Het scherp van de snede - Vier eeuwen papierknipkunst in Nederland

Page 1

Vier eeuwen papierknipkunst in Nederland

Het scherp van de snede

Jan Peter Verhave

In liefdevolle herinnering aan

Joke Verhave-van Duijn

Jan Peter Verhave

Het scherp van de snede

Vier eeuwen papierknipkunst in Nederland

Voorwoord

Zolang ik mij herinner zijn ‘Joke en Jan Peter’ een vast gegeven in mijn leven. Mijn moeder knipt sinds 1969 en via cursussen en bijeenkomsten leerde zij andere knippers kennen. Zodoende hoorde ik ook over Joke en Jan Peter. Een grote overzichtstentoonstelling in ’t Spant in Bussum leidde in 1983 tot de oprichting van de Nederlandse Vereniging voor Papierknipkunst en Joke en Jan Peter waren vanaf het begin bij deze vereniging betrokken.

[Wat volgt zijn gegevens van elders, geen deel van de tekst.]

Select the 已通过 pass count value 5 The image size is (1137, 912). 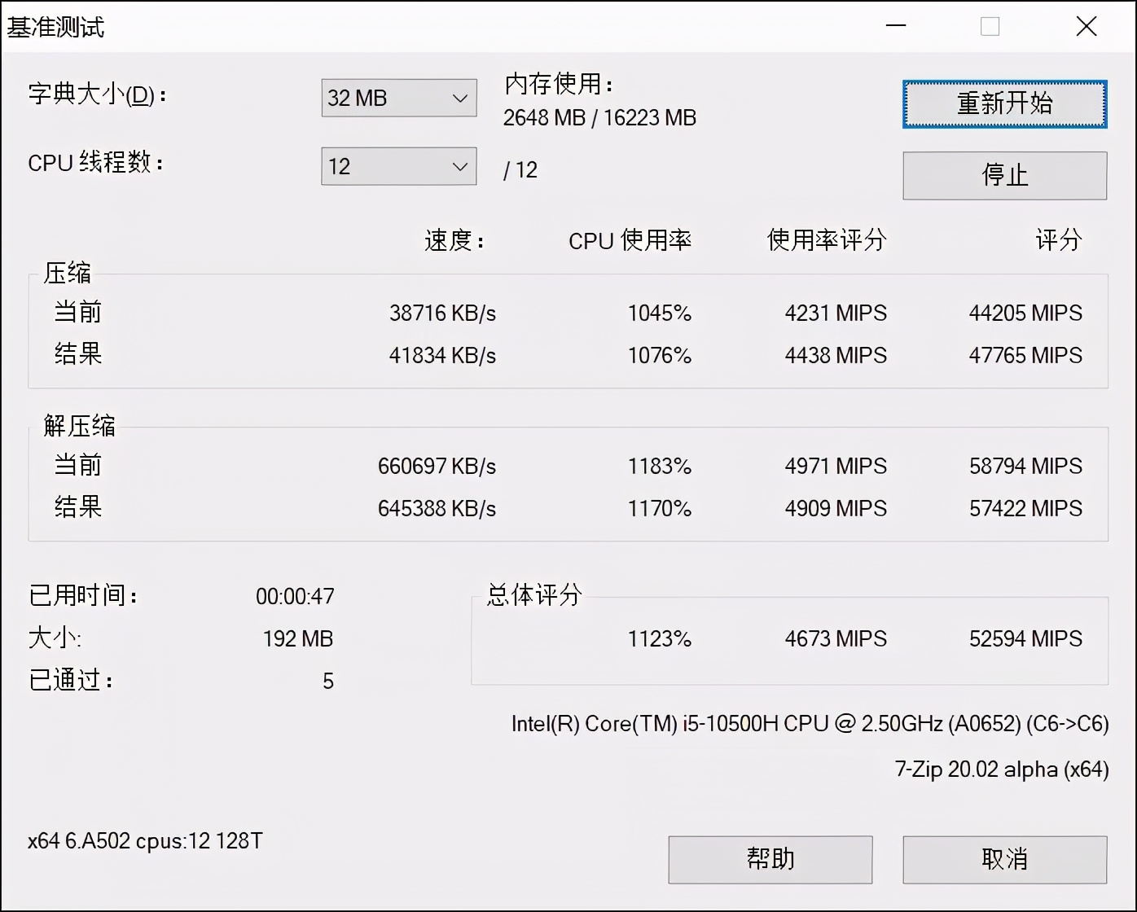tap(328, 681)
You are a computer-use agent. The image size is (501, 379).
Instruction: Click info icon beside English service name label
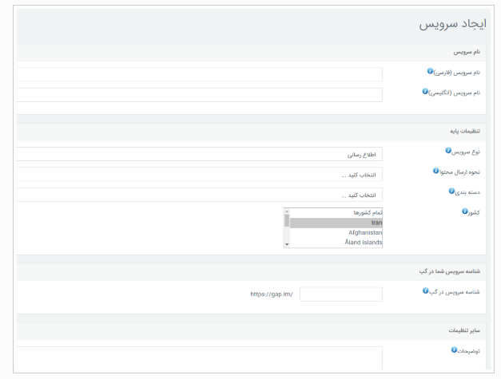[425, 91]
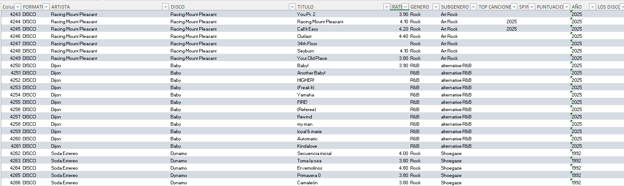Open the TOP CANCIONES filter dropdown

[x=514, y=7]
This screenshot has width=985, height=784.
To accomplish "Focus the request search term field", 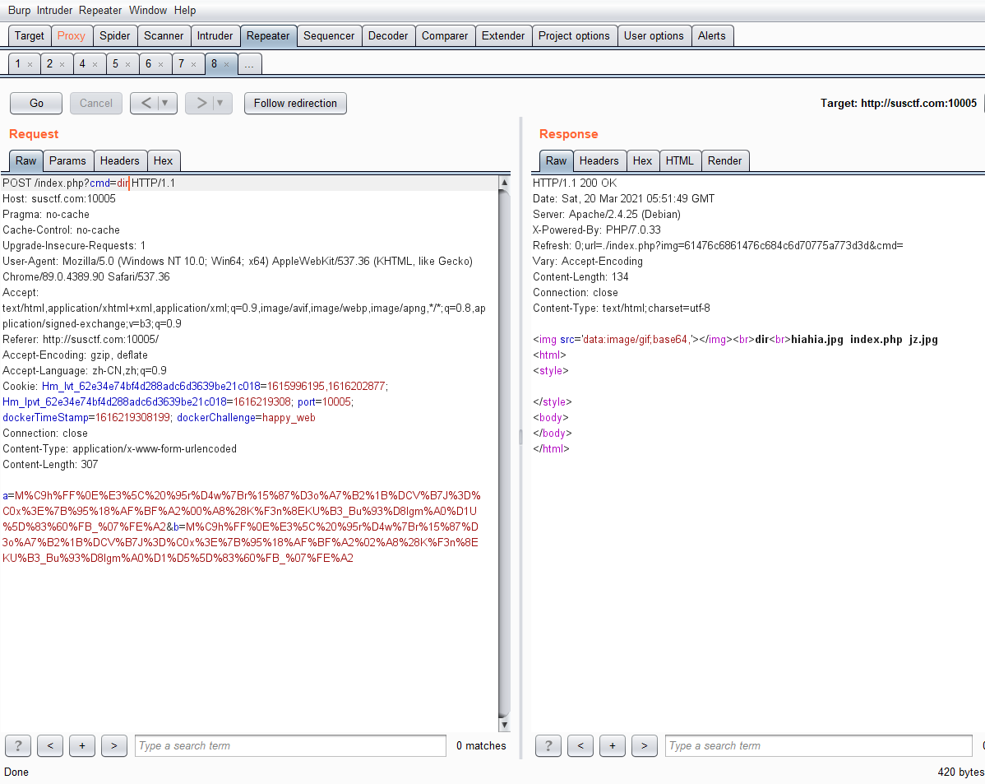I will (x=290, y=746).
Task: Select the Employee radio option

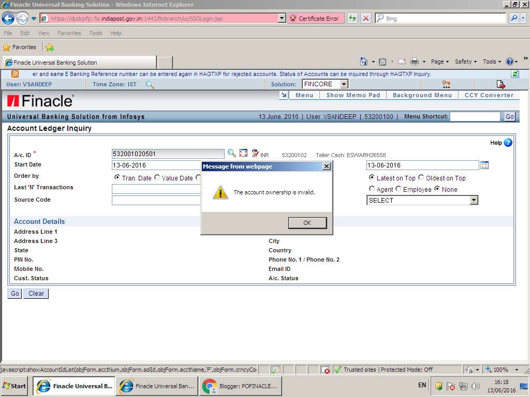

Joke knipte zelf, had haar werk in tentoonstellingen hangen en was tien jaar lang onbezoldigd beheerder van de knipkunstcollectie van het Nederlands Openluchtmuseum in Arnhem. Door haar werk in het museum raakten ze beiden geboeid in de geschiedenis van het knippen. Op een dag kocht Joke in een opwelling een antiek knipsel en dat was het begin van hun verzameling. Ze leerde antieke knipsels restaureren en Jan Peter begon aan archiefonderzoek. Ik kwam ze tegen op kunstbeurzen en bij lezingen en vanzelfsprekend kende ik hun publicaties. Ze schreven boeken over papierknippen en publiceerden 40 jaar lang in elke Knip-Pers een artikel. Trof ik op een veiling of antiquair knipsels aan, dan stuurde ik die informatie door en kreeg een bedankje terug. Kortom: we wisten van elkaars bestaan.

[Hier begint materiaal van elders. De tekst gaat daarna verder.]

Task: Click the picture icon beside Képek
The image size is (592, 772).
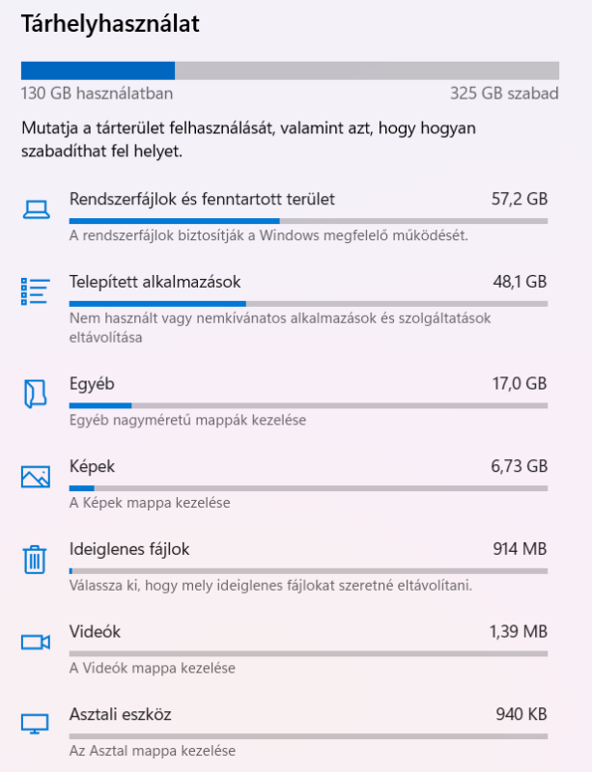Action: [36, 477]
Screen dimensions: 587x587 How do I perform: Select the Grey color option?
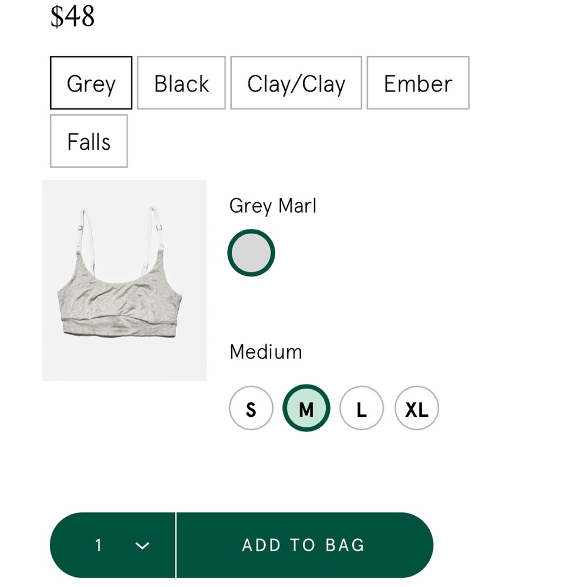pyautogui.click(x=90, y=83)
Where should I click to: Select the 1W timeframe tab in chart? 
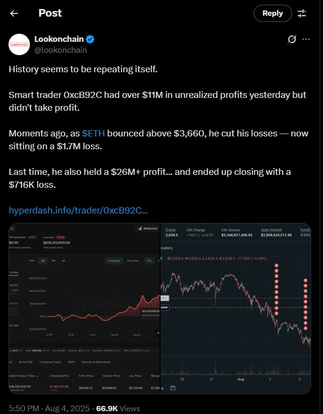coord(42,261)
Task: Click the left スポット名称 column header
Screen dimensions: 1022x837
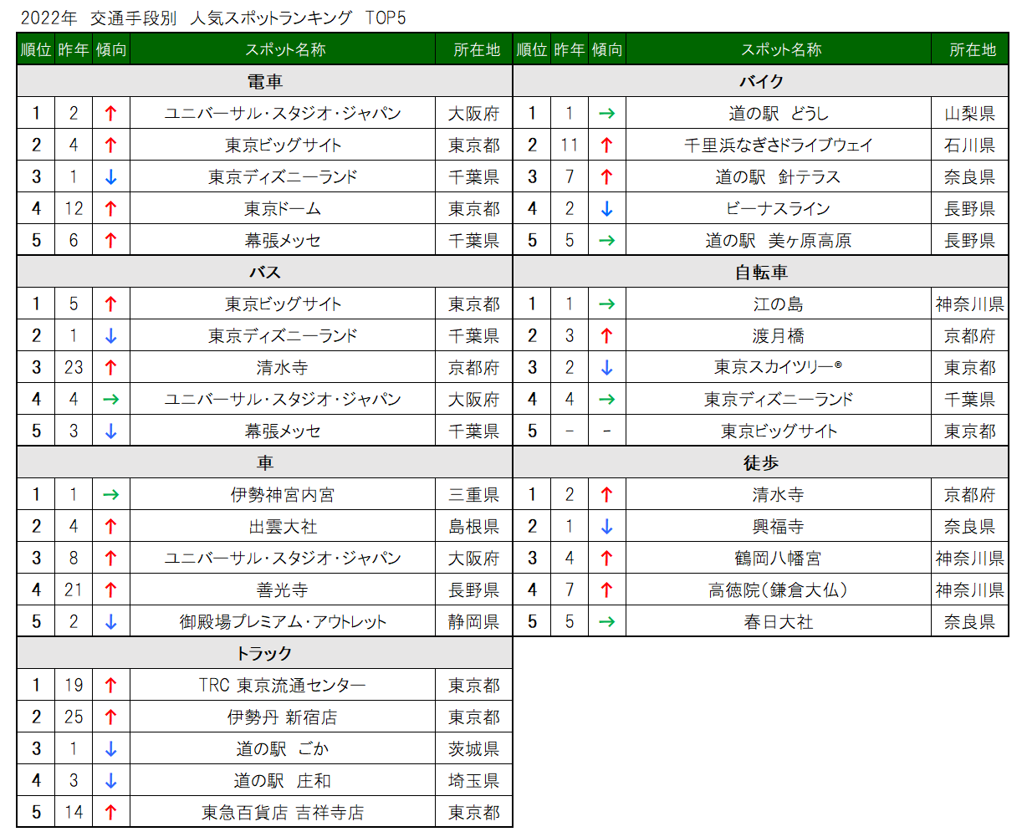Action: pyautogui.click(x=283, y=49)
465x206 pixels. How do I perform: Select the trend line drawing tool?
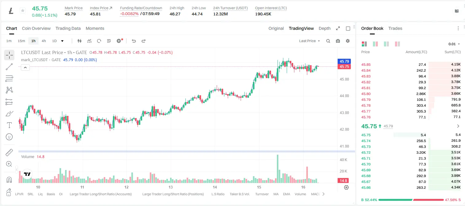coord(9,67)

In 2020 kwam ik in het bestuur van de Nederlandse Vereniging voor Papierknipkunst en bij alle plannen om de vereniging en de papierknipkunst op de kaart te zetten, kwam ook de geschiedenis aan bod. Al het archiefonderzoek van Joke en Jan Peter moest een breder platform krijgen. Tijdens een telefoongesprek met Jan Peter bleek dat hij al ideeën had voor een website. Zo vielen onze wensen hierover samen. Met hulp van Janjaap Luijt, die de website bouwde, en Henk van Ark, die toestond dat we ook zijn publicaties digitaliseerden, zijn we aan de slag gegaan en ontstond de website knipperslexicon.nl. Inmiddels staan er ruim 350 biografieën en artikelen online en is de geschiedenis van de Nederlandse papierknipkunst op het internet goed in beeld.

Voor het 40-jarig jubileumjaar van de vereniging geven we dit boek uit, dat mede mogelijk werd door een aantal subsidies en een crowdfundactie. Ik wens u veel plezier bij het lezen, vasthouden en bewonderen van dit prachtige boek. Geniet van de expertise van de kenner Jan Peter.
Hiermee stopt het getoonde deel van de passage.